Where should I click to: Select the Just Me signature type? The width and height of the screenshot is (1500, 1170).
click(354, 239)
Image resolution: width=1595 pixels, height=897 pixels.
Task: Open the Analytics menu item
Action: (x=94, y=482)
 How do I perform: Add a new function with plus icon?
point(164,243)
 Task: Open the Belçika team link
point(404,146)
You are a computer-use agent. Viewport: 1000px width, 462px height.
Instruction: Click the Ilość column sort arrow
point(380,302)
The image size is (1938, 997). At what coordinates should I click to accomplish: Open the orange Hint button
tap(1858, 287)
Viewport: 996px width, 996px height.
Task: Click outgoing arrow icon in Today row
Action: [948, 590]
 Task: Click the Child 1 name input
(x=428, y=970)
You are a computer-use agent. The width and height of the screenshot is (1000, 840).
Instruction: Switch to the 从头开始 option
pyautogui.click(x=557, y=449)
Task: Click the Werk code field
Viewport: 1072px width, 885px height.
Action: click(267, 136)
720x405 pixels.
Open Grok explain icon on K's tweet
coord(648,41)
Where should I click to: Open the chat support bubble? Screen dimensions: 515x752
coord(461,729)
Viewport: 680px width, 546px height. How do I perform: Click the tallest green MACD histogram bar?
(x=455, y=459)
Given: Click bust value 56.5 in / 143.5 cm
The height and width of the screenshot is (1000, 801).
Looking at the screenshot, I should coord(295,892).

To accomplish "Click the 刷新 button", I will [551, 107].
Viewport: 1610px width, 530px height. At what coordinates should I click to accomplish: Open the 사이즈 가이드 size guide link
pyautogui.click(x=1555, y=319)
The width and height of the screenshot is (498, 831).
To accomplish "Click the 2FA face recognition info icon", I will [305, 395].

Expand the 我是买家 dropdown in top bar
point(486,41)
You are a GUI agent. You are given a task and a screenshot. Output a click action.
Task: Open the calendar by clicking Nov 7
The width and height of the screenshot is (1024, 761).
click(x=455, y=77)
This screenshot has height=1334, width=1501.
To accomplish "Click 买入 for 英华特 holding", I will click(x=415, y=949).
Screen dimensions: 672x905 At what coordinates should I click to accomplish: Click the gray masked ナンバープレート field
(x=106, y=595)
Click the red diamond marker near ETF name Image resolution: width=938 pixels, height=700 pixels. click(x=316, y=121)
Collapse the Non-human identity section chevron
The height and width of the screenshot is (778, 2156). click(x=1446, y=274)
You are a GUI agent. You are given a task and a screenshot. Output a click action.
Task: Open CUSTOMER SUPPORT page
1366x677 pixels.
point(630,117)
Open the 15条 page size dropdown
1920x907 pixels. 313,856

● ● ● ●

Task brief: Please set down each of the entries above exactly as given.

Result for this exercise:
Where should I click to: Select the Just Me signature type? The width and height of the screenshot is (1500, 1170).
click(354, 239)
Image resolution: width=1595 pixels, height=897 pixels.
Task: Open the Analytics menu item
Action: (x=94, y=482)
 How do I perform: Add a new function with plus icon?
point(164,243)
 Task: Open the Belçika team link
point(404,146)
You are a computer-use agent. Viewport: 1000px width, 462px height.
Instruction: Click the Ilość column sort arrow
point(380,302)
The image size is (1938, 997). At what coordinates should I click to accomplish: Open the orange Hint button
tap(1858, 287)
Viewport: 996px width, 996px height.
Task: Click outgoing arrow icon in Today row
Action: [948, 590]
 Task: Click the Child 1 name input
(x=428, y=970)
You are a computer-use agent. The width and height of the screenshot is (1000, 840).
Instruction: Switch to the 从头开始 option
pyautogui.click(x=557, y=449)
Task: Click the Werk code field
Viewport: 1072px width, 885px height.
Action: click(267, 136)
720x405 pixels.
Open Grok explain icon on K's tweet
coord(648,41)
Where should I click to: Open the chat support bubble? Screen dimensions: 515x752
coord(461,729)
Viewport: 680px width, 546px height. How do I perform: Click the tallest green MACD histogram bar?
(x=455, y=459)
Given: Click bust value 56.5 in / 143.5 cm
The height and width of the screenshot is (1000, 801).
Looking at the screenshot, I should coord(295,892).

To accomplish "Click the 刷新 button", I will [551, 107].
Viewport: 1610px width, 530px height. At what coordinates should I click to accomplish: Open the 사이즈 가이드 size guide link
pyautogui.click(x=1555, y=319)
The width and height of the screenshot is (498, 831).
To accomplish "Click the 2FA face recognition info icon", I will [305, 395].

Expand the 我是买家 dropdown in top bar
point(486,41)
You are a GUI agent. You are given a task and a screenshot. Output a click action.
Task: Open the calendar by clicking Nov 7
The width and height of the screenshot is (1024, 761).
click(x=455, y=77)
This screenshot has height=1334, width=1501.
To accomplish "Click 买入 for 英华特 holding", I will click(x=415, y=949).
Screen dimensions: 672x905 At what coordinates should I click to accomplish: Click the gray masked ナンバープレート field
(x=106, y=595)
Click the red diamond marker near ETF name Image resolution: width=938 pixels, height=700 pixels. click(x=316, y=121)
Collapse the Non-human identity section chevron
The height and width of the screenshot is (778, 2156). click(x=1446, y=274)
You are a GUI agent. You are given a task and a screenshot. Output a click action.
Task: Open CUSTOMER SUPPORT page
1366x677 pixels.
point(630,117)
Open the 15条 page size dropdown
1920x907 pixels. 313,856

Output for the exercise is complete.